Nvidia GT300 core: Speculation

Status
Not open for further replies.
So how does all this latest mumbo jumbo relate to Nvidia GT300 core Speculation?
Will NVidia change the double-precision configuration to increase performance? A thread of discussion has been the need to do so.

ATI and Larrabee are looking very strong in DP (particularly the latter) so as far as CUDA goes it's interesting to see whether NVidia will beef-up DP in the next generation.

Jawed
 
As I described here:

http://forum.beyond3d.com/showpost.php?p=1282350&postcount=12

unrolling increased ALU utilisation. Additionally, as we've discussed before, NVidia's compiler has to make a decision whether to compile MAD as MAD or split it into MUL + ADD - there are heuristics/models that do this. The aim is to maximise the utilisation of the MUL in the MI ALU.

I still don't get your angle on this. Let's say Nvidia's stuff benefits from ILP. The point is that it is a lot less dependent on it than the competition. People recognize that it takes work to get the best from Nvidia hardware too. I know early on you were especially annoyed that people underestimated the amount of effort it took to get the best out of Nvidia hardware. Is that angst still at the root of all this negativity?

I've written code for you, in the other thread, to demonstrate this. And quoted SGEMM performance. What do you want, a thesis?
Nothing that fancy. Just examples of actual applications.

It's upto NVidia to deliver a genuine architectural improvement. When a reasonable rumour for such a change appears I'll bear it mind. Right now NVidia's double-precision is out by an order of magnitude. I won't say it's impossible...
Improvement compared to what? Where are all the fantastic applications taking advantage of AMD's DP advantage? You're arguing from a pretty weak position here.
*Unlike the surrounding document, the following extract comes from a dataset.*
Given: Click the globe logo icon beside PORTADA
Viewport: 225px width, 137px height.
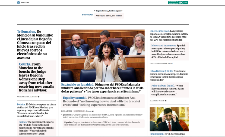Looking at the screenshot, I should (18, 2).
NVidia hasn't backed-up anything, since no comparison has been made. What NVidia has done is delivered an adequate toolset to go along with its hardware. All NVidia's comparisons are solely with CPUs. Often, with single CPU cores running unoptimised code :oops:
So it's Nvidia's fault that AMD hasn't been able to produce anything useful? Wow, sure blame them for that too. What's your measuring stick for this stuff anyway?

Look in the mirror. You don't spend any time questioning what's transpiring in the field, but want to be spoon-fed. It's pretty tedious.
Your inability to recognize that you are constantly criticizing Nvidia when your team isn't even in the game is even more so. What exactly is transpiring in the field? All you're doing right now is making excuses for AMD and trying your best to minimize the value of everything Nvidia and its partners have actually produced. Your position is so untenable it's crazy at this point.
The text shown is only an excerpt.